(The exercise) Update the stretch from the line containing "You are a GUI" through the line containing "pyautogui.click(x=141, y=653)" by putting "Warranty" in place of "Maintenance" and leaving everything else as it is. Give only those lines, without the pictures.

(Extracted records)
^^^^
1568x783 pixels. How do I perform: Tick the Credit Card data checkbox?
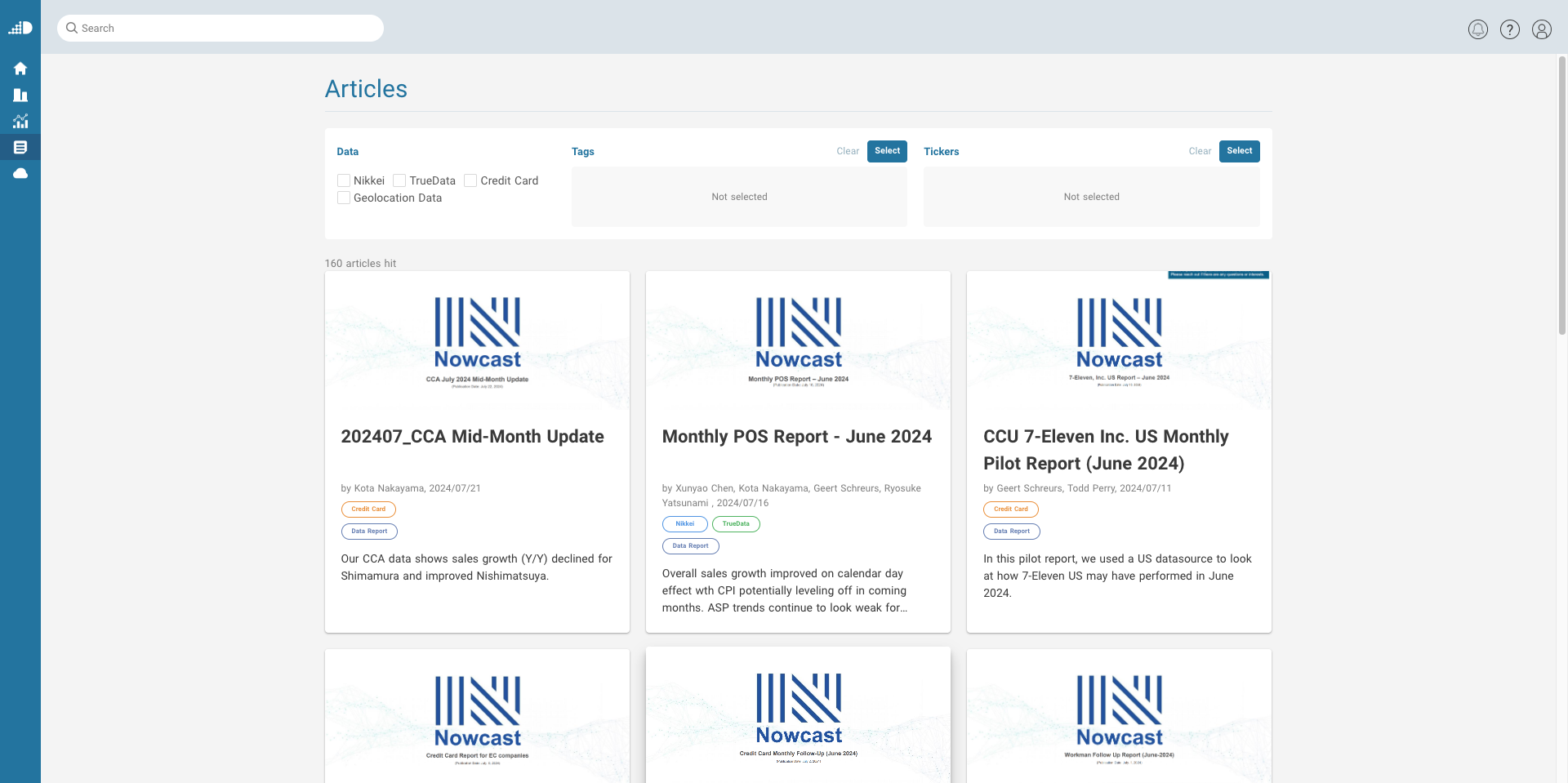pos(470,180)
^^^^
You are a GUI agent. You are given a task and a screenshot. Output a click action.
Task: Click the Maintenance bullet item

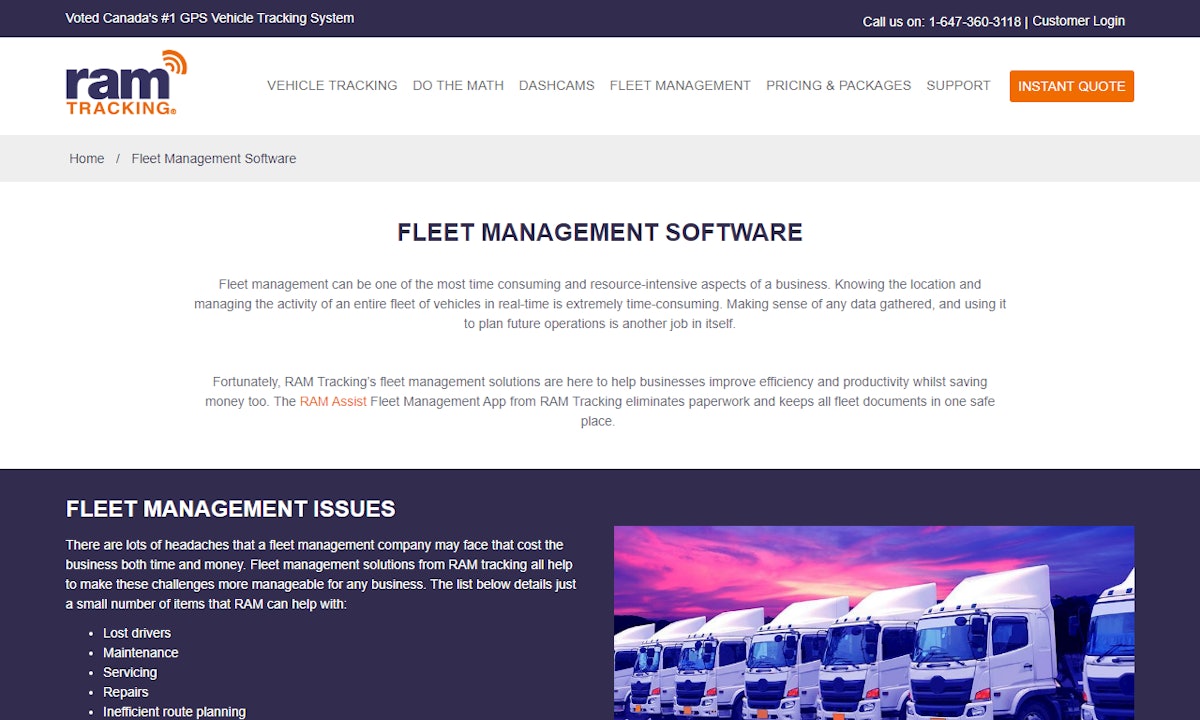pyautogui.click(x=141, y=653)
^^^^
(Result)
You are a GUI agent. You are given a task and a screenshot. Output a click action.
Task: Click the Warranty bullet item

pyautogui.click(x=141, y=653)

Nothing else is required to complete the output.